What Does the Rainbow Flag Mean? A Guide for the Perplexed

As I discussed in my post “Religious Trauma and the Rainbow Flag,” many conservative Christians have an adverse response to common LGBT symbols such as the rainbow flag or pink triangle. This reaction often stems from repeated exposure to distorted media caricatures. In this post, I want to provide a helpful introduction to these symbols and why they point to common ground between conservative Christians and the LGBT+ community.

The rainbow flag was created by Gilbert Baker in 1978. Baker was born in 1951 in a small Kansas town. After attending college for a year, he successfully served two years in the army. Baker then moved to San Francisco where he had a career as an artist. He taught himself to sew and create flags. The rainbow flag was designed to inspire hope and confidence for the LGBT community. The flag represented the community’s effort to achieve equal societal standing, but it also had personal meaning for Baker who recalled being ostracized in childhood because of his sexual orientation.

The original flag had eight colors, but for practical reasons was reduced to six.
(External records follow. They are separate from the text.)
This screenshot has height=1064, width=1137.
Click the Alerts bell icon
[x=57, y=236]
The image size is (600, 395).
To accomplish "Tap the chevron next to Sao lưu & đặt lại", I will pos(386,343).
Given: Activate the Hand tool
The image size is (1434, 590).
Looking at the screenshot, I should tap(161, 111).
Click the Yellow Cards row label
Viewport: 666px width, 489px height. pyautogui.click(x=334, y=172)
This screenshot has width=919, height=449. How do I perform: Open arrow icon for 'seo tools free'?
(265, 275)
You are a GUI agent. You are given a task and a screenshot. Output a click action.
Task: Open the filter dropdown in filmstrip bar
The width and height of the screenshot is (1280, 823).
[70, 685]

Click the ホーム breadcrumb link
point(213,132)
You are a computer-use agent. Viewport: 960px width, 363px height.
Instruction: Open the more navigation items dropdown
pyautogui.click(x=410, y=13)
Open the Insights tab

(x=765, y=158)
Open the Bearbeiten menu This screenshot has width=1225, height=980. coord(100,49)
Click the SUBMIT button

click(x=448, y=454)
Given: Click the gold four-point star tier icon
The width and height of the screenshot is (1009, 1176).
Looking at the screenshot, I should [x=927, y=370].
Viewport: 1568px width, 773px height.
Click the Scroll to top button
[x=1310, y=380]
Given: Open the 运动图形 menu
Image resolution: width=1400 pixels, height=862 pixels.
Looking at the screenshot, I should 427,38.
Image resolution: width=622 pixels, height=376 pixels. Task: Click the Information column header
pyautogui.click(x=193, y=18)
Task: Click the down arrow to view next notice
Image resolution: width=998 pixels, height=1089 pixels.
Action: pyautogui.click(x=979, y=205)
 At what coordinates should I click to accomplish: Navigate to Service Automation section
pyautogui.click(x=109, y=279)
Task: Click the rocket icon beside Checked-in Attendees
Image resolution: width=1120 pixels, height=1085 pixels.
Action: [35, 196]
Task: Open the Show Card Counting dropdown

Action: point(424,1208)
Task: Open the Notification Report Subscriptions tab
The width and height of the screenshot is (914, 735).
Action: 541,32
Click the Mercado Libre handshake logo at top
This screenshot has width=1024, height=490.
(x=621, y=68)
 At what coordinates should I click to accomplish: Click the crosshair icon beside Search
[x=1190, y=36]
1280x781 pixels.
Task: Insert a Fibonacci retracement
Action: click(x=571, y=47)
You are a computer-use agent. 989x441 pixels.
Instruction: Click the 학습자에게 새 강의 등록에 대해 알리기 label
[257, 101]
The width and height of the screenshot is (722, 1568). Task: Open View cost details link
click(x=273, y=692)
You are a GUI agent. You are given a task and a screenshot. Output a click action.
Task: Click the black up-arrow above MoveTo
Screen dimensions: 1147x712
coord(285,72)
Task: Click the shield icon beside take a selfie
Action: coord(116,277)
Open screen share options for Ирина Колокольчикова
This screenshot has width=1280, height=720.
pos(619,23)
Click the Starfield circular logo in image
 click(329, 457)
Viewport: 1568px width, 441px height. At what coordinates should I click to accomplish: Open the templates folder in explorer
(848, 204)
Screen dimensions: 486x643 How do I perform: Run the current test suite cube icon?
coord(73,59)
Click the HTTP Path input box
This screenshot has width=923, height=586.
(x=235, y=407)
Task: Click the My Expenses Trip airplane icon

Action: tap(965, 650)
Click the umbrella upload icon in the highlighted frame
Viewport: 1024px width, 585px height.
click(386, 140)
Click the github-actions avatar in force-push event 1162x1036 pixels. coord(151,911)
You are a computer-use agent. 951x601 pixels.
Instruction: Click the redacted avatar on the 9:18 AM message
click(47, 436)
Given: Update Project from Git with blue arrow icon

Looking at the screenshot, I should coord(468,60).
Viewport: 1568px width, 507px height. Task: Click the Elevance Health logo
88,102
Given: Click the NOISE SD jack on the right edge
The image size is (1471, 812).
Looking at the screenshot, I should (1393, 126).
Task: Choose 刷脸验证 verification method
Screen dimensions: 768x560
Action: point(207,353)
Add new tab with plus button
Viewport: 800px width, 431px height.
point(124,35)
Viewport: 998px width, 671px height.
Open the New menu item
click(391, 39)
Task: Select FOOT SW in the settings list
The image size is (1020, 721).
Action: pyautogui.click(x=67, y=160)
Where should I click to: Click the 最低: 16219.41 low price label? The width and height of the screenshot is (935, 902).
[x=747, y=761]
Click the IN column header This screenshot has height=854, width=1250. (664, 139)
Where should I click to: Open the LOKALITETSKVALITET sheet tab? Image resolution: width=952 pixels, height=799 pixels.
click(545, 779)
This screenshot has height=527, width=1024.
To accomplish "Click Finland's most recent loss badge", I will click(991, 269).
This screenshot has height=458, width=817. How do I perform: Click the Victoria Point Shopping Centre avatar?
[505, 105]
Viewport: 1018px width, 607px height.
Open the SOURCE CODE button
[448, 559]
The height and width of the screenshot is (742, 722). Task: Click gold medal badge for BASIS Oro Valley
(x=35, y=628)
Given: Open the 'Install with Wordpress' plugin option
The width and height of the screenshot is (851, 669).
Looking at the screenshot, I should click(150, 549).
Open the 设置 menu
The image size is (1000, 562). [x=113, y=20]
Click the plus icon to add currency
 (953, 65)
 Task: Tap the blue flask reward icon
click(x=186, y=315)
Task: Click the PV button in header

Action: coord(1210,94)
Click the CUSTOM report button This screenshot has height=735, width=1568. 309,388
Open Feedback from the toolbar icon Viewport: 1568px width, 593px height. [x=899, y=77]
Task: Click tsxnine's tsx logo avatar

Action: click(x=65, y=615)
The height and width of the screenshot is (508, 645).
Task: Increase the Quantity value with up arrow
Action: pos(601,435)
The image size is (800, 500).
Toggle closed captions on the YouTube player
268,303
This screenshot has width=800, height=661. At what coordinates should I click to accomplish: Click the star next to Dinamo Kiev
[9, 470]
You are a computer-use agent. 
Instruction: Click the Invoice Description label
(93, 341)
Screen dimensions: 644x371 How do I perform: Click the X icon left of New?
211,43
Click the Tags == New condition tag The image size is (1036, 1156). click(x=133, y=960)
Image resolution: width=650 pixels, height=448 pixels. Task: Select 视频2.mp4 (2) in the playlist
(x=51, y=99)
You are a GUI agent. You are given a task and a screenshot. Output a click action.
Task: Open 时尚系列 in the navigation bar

Each color has a theme:

Life = red

Healing = orange

Sunlight = yellow

Nature = green

Harmony/Art = blue (original colors indigo and turquoise were blended)

Human Spirit = purple

More recently, some groups have added black and brown stripes to represent racial diversity in the LGBT+ community.

The themes of the rainbow flag are similar to essential values found in the Bible, including life, healing, light, creation, harmony, the imago Dei, and the value of every tribe and nation.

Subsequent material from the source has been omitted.